STATED EXERCISE –
Extract from the material below each line that contains the string "Task", and copy every such line in full.

SOURCE DATA –
---*---

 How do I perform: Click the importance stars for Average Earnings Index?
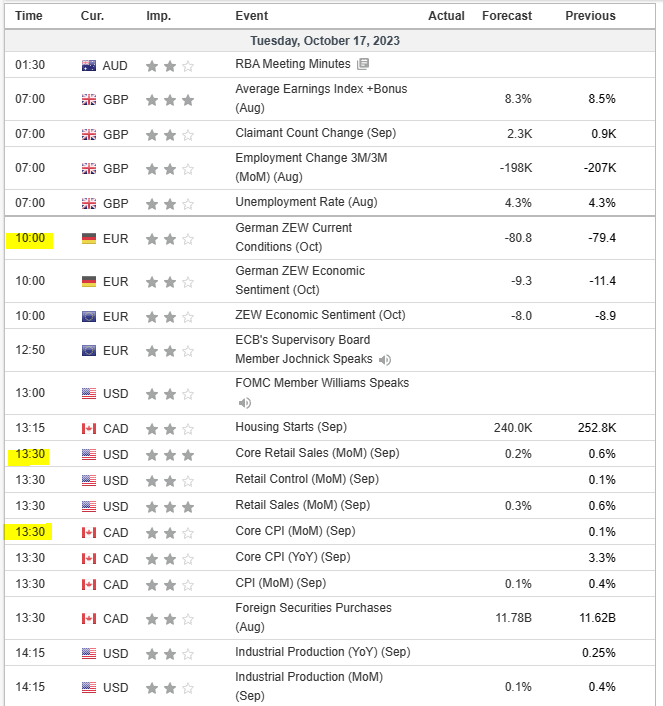pos(170,99)
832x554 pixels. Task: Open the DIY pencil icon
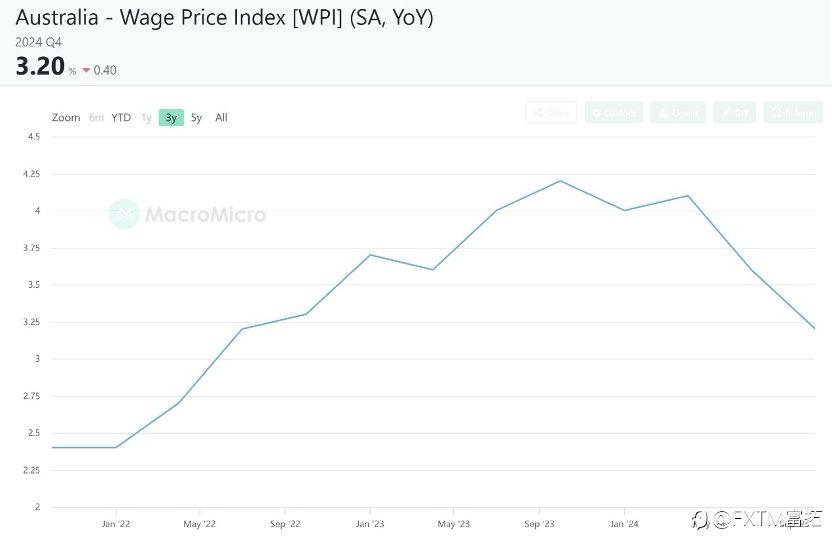pyautogui.click(x=725, y=112)
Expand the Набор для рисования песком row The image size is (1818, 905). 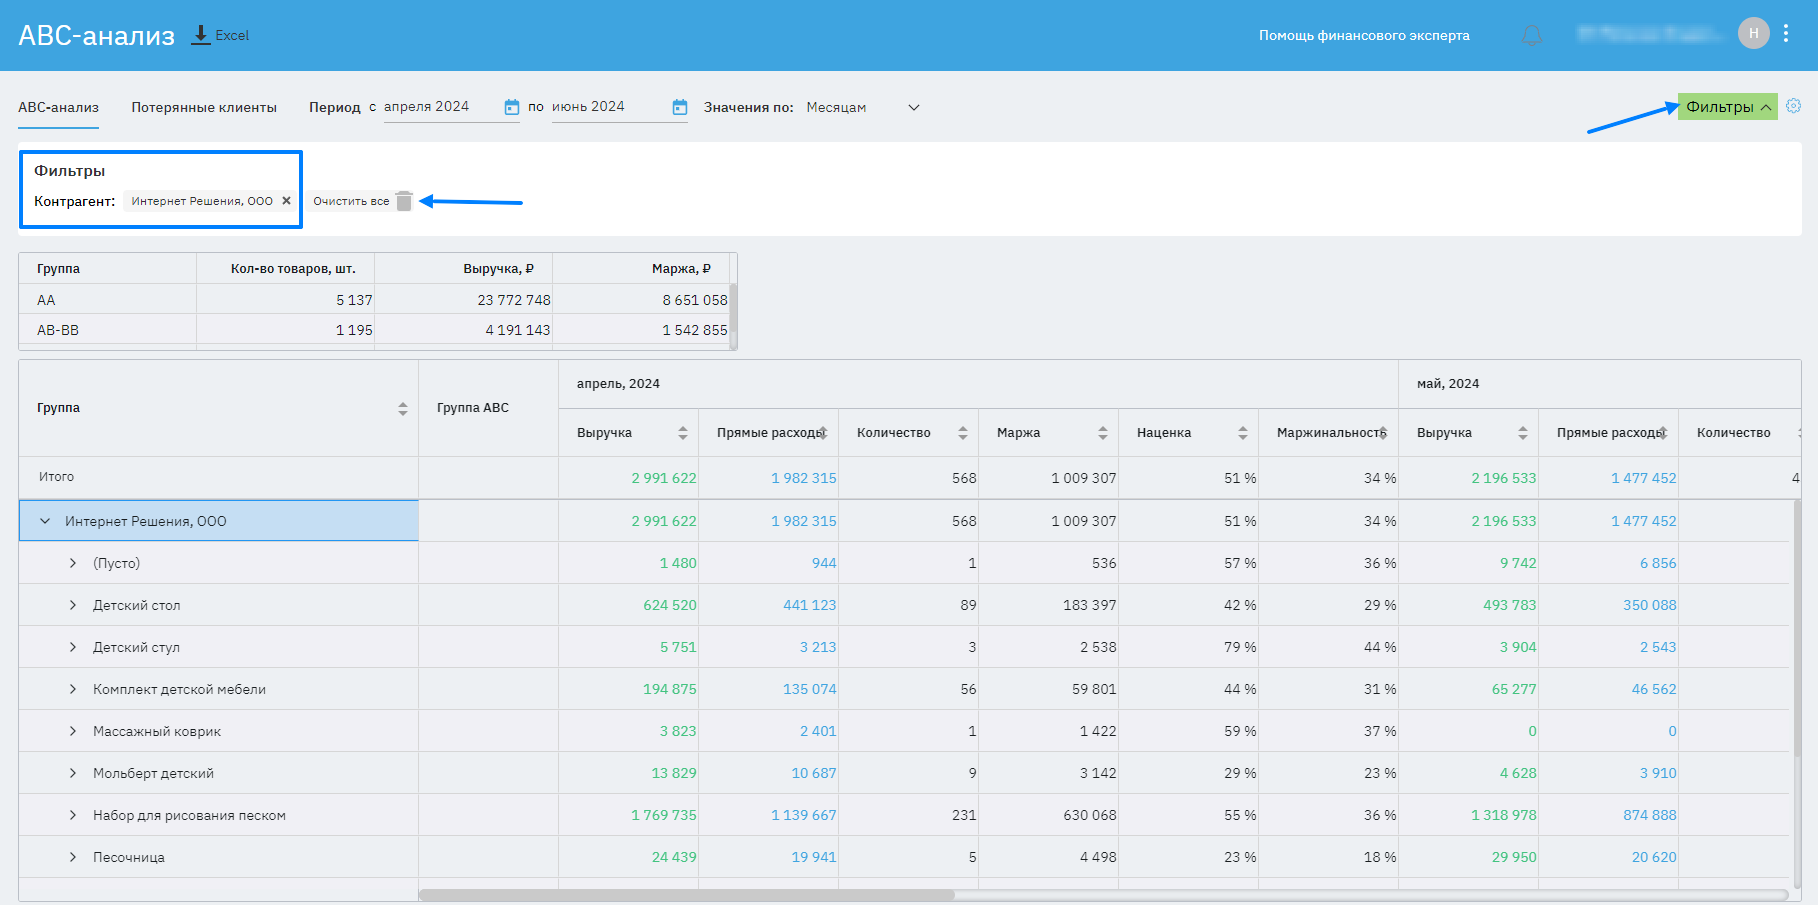[x=73, y=815]
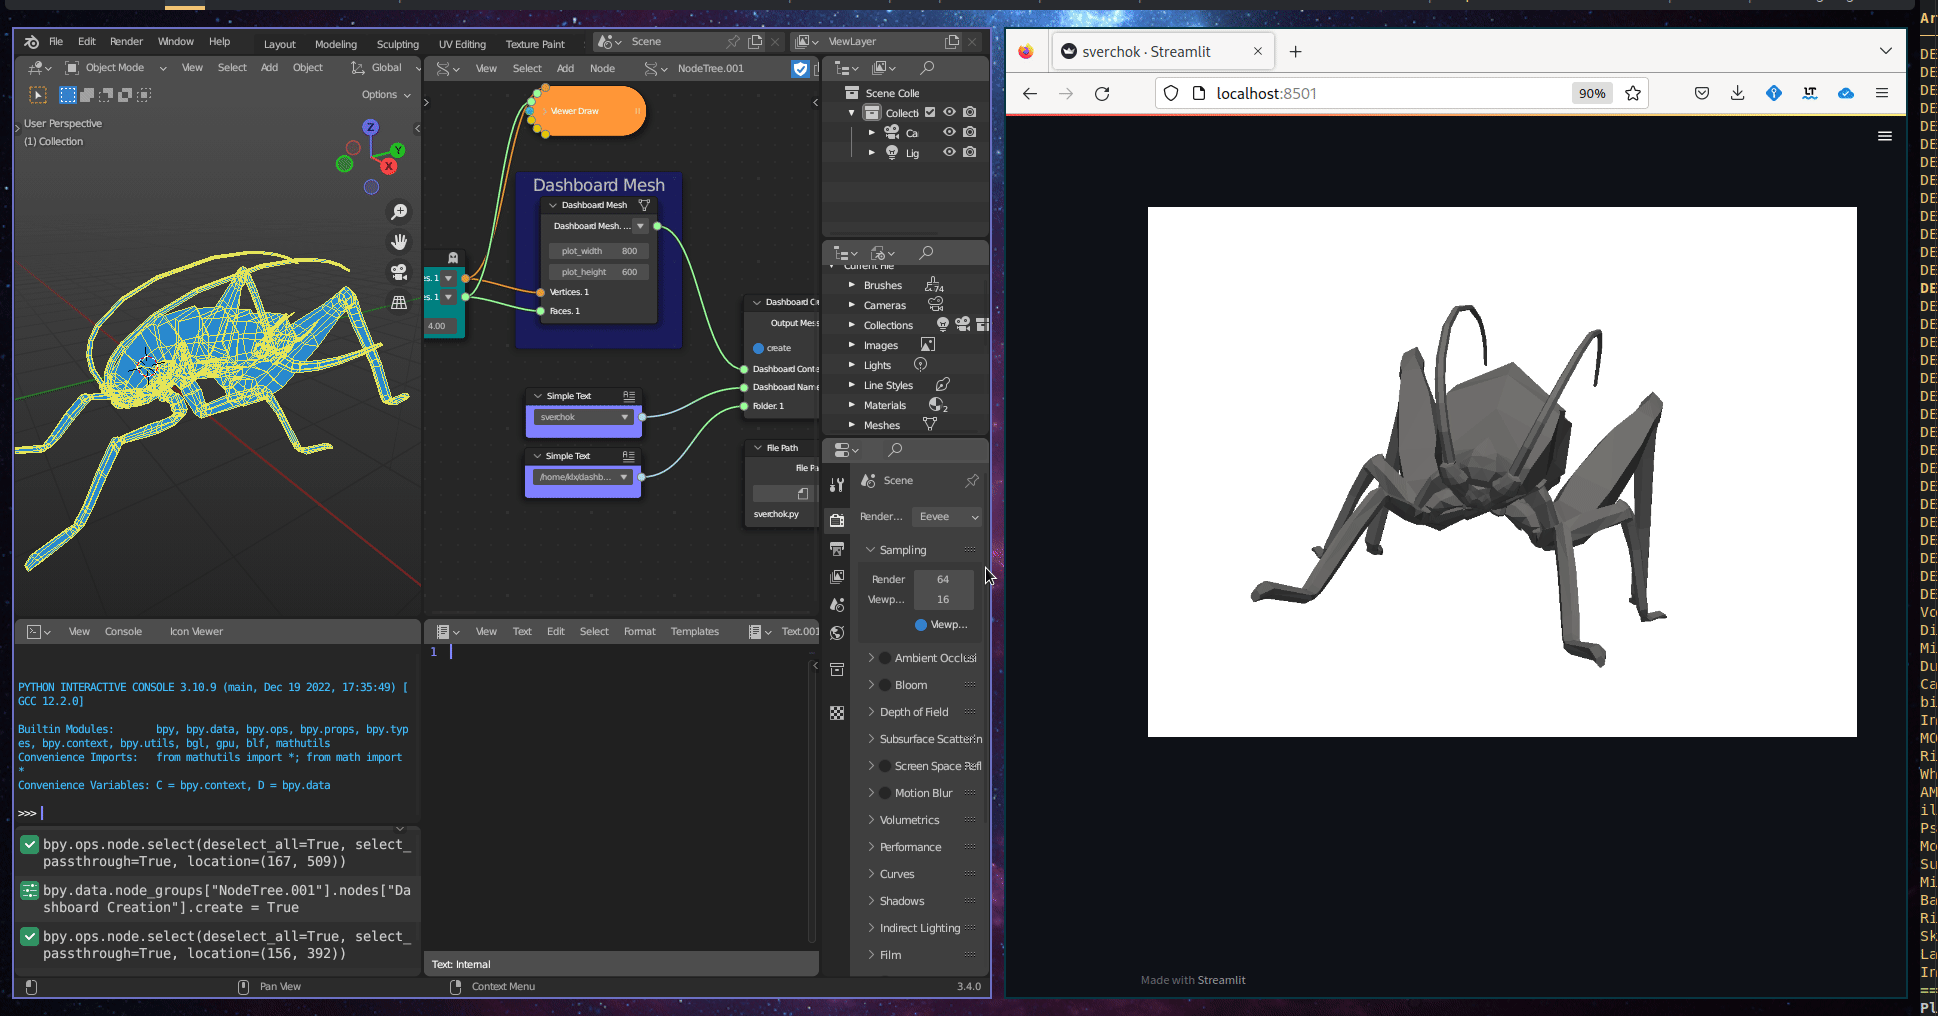The width and height of the screenshot is (1938, 1016).
Task: Open the Texture properties checkerboard icon
Action: pyautogui.click(x=837, y=713)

---*---

COMPLETE RESPONSE –
832x554 pixels. Task: Open the DIY pencil icon
Task: Open the Texture properties checkerboard icon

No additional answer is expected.